> [What you will do]:
Beginning with the line that holds "Where should I click to: Click" and ending with the last line below, please copy every line exactly, add nothing, and leave out the pictures.
-=-=-=-=-
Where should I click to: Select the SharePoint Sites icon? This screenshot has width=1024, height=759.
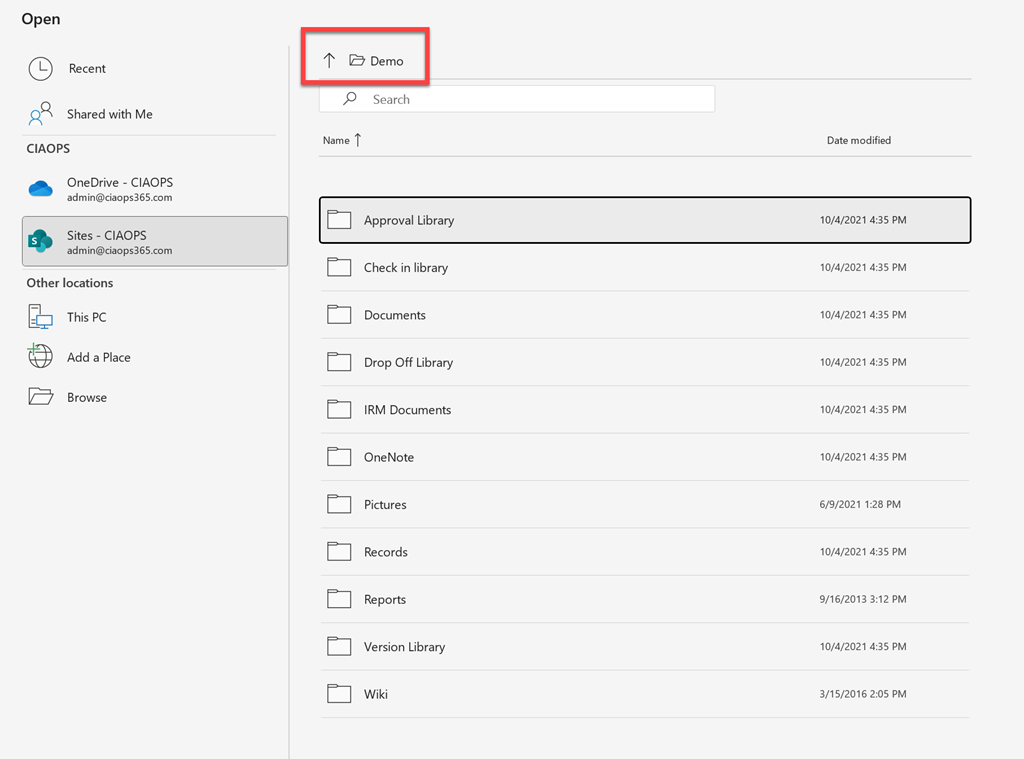click(40, 242)
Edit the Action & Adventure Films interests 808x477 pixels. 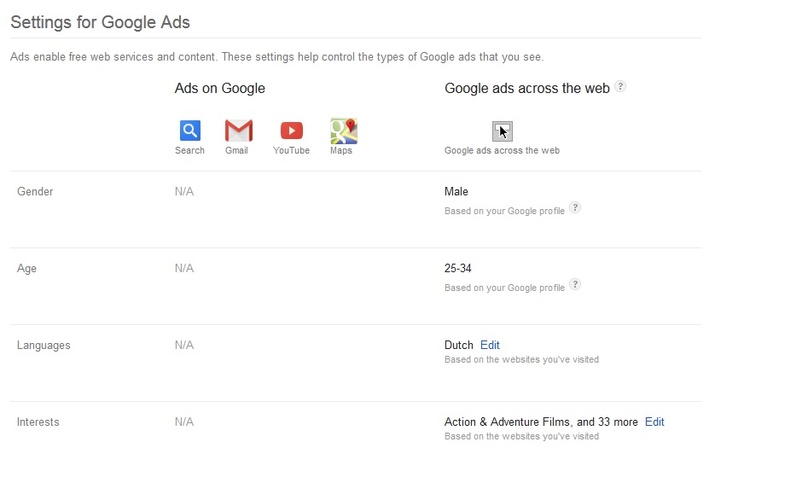click(654, 422)
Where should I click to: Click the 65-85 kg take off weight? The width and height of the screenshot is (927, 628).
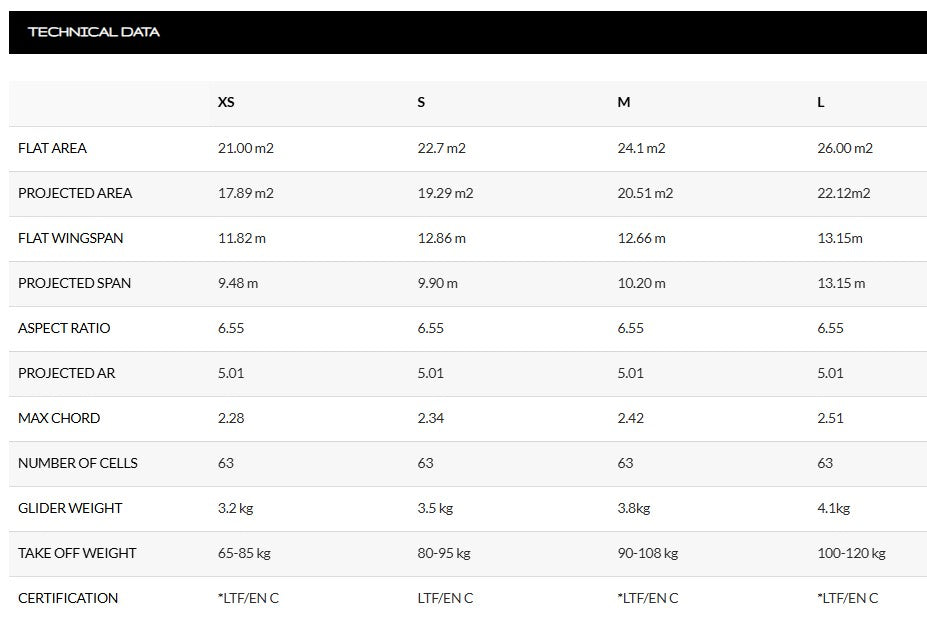point(245,553)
-=-=-=-=-
> [Answer to this task]:
Where should I click to: Click the 65-85 kg take off weight? The width and height of the screenshot is (927, 628).
point(245,553)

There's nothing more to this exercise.